Consider the multiple linear regression model $y = Xβ + ε$, where $X$ is the $n × p$ design matrix, $y$ is the $n × 1$ dimensional vector of response and $ε ∼ N(0,σ^2I)$. The vector consisting of the average of $y$ is given by $$\bar y = \frac{\mathbb{I}}{n} y = X_2(X_2' X_2)^{−1}X_2 y, $$ where $\mathbb{I}$ is an $n×n$ matrix of ones and $X_2$ is a vector of ones.
a. Prove $$( y − \hat y )' ( \hat y − \bar y)= 0$$ by showing that $$( y − \hat y )' ( \hat y − \bar y)= y ' ( I − H ) ' ( H − \frac{\mathbb{I}}{n} ) y \tag 1$$ where $H=X(X'X)^{-1}X'$ and then use the fact that $(I −H)X = 0 $ (an $n×p$ matrix of zeros).
I can show (1) but don't don't know how to manipulate to show it equals zero. Here's my attempt:
$y ' ( I − H ) ' ( H − \frac{\mathbb{I}}{n} ) y= (( I − H )y)' ( H − \frac{\mathbb{I}}{n} ) y \quad $
$\qquad \qquad \qquad \quad=((I-H)ε)'( H − \frac{\mathbb{I}}{n} ) y \qquad$ and then I'm stuck.

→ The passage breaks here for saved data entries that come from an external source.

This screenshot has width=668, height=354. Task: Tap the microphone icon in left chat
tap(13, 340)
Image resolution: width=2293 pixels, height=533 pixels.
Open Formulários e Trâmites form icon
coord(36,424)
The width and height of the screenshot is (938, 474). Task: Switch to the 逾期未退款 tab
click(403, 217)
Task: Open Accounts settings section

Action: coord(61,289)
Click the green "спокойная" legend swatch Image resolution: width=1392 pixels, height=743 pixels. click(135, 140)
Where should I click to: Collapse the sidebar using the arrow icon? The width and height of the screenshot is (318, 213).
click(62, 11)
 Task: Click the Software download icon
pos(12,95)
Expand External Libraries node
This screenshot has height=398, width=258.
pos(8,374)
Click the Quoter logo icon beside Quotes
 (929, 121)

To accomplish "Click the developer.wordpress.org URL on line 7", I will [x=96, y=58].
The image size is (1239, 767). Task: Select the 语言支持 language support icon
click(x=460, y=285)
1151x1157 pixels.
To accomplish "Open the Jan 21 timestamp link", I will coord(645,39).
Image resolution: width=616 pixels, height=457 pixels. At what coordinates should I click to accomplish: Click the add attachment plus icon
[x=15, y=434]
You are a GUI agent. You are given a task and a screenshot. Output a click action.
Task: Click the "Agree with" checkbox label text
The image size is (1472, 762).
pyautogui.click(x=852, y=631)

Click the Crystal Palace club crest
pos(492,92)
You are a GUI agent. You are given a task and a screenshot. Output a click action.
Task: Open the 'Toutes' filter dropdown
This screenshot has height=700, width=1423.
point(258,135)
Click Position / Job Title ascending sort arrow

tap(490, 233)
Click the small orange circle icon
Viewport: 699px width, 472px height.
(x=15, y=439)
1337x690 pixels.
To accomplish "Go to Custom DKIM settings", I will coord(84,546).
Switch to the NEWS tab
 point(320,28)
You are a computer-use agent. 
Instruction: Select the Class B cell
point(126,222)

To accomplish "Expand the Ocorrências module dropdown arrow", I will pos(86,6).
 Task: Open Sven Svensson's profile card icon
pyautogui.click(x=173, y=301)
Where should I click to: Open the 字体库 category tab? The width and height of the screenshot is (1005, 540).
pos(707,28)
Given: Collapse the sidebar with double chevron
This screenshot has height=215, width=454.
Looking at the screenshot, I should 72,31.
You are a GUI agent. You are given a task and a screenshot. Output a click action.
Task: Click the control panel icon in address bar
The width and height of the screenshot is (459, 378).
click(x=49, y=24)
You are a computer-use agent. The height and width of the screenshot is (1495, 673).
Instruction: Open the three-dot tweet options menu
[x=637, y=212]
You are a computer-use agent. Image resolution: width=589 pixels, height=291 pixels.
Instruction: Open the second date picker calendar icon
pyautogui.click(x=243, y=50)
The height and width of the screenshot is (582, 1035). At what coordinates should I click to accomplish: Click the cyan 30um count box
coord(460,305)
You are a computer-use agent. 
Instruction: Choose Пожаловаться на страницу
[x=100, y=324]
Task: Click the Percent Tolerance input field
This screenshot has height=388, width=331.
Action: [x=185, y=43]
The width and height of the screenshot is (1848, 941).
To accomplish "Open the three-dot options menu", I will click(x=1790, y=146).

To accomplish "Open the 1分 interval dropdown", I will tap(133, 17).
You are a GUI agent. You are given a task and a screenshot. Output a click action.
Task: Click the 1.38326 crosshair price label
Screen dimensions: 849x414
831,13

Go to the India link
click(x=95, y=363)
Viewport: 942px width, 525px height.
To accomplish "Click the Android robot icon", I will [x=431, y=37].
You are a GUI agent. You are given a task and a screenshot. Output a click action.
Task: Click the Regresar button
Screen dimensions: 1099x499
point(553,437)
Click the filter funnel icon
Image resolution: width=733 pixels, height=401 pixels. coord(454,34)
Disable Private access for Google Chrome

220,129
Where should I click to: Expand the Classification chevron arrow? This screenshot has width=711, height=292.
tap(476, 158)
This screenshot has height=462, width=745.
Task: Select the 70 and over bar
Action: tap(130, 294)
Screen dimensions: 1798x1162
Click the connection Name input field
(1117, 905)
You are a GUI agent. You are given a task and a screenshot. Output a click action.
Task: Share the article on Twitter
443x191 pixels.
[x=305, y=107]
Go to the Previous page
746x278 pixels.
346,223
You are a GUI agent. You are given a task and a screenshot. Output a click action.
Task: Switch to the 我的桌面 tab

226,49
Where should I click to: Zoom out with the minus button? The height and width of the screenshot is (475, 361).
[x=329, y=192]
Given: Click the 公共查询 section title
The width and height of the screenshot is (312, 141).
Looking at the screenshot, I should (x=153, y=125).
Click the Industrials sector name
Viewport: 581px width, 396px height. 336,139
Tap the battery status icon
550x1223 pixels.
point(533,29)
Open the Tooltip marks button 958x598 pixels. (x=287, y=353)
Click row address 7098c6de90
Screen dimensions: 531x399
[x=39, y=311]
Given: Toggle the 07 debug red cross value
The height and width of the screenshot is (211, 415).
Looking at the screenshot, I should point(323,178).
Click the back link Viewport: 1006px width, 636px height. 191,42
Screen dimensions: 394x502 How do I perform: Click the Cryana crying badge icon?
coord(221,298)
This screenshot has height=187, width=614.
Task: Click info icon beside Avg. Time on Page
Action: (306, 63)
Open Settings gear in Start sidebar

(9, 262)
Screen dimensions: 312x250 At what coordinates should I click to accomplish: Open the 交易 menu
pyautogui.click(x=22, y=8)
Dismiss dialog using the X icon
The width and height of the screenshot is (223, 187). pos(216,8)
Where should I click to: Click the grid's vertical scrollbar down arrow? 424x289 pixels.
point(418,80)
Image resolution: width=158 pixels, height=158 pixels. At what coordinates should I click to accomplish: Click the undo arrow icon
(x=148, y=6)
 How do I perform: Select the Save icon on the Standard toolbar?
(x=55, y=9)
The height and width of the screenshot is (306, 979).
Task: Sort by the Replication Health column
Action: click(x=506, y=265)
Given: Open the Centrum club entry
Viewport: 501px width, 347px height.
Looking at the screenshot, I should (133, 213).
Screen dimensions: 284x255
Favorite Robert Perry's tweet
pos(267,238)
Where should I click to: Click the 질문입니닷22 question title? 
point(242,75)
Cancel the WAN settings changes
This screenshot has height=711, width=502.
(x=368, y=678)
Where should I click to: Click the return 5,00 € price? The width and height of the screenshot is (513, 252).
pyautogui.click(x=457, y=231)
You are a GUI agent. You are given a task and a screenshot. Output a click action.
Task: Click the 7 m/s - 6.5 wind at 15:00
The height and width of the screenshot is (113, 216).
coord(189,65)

b. Show $$\operatorname{Cov}( y − \hat y , \hat y − \bar y)= 0$$
Let $S$ be the space spanned by the columns of $X$. Then $H$ is an orthogonal projection onto $S$ and $I - H$ is an orthogonal projection onto $S^\perp$. Since
$$ y - \hat{y} = (I - H)y \in S^\perp $$
and
$$ \hat{y}-\bar{y} = Hy - (1/n)\mathbb{I}y $$
we have that $(y - \hat{y})^T(\hat{y}-\bar{y}) = (1/n)y^T(I-H)\mathbb{I}y$. By the definition of $\mathbb{I}$, $\mathbb{I}y = \alpha\mathbf{1}$, where $\mathbf{1}$ is the vector of all ones and $\alpha\in\mathbb{R}$. Since the first column of the design matrix $X$ equals $\mathbf{1}$ it follows that $\alpha Xe_1 = \alpha\mathbf{1} = \mathbb{I}y$, where $e_1$ is the first canonical basis vector in $\mathbb{R}^n$. Hence, $\mathbb{I}y \in S$, which implies that $(I-H)\mathbb{I}y = 0$ and proves the result.
For part (b) you may use the fact that $H\mathbb{I} = \mathbb{I}$ by the arguments above to show that the covariance is zero.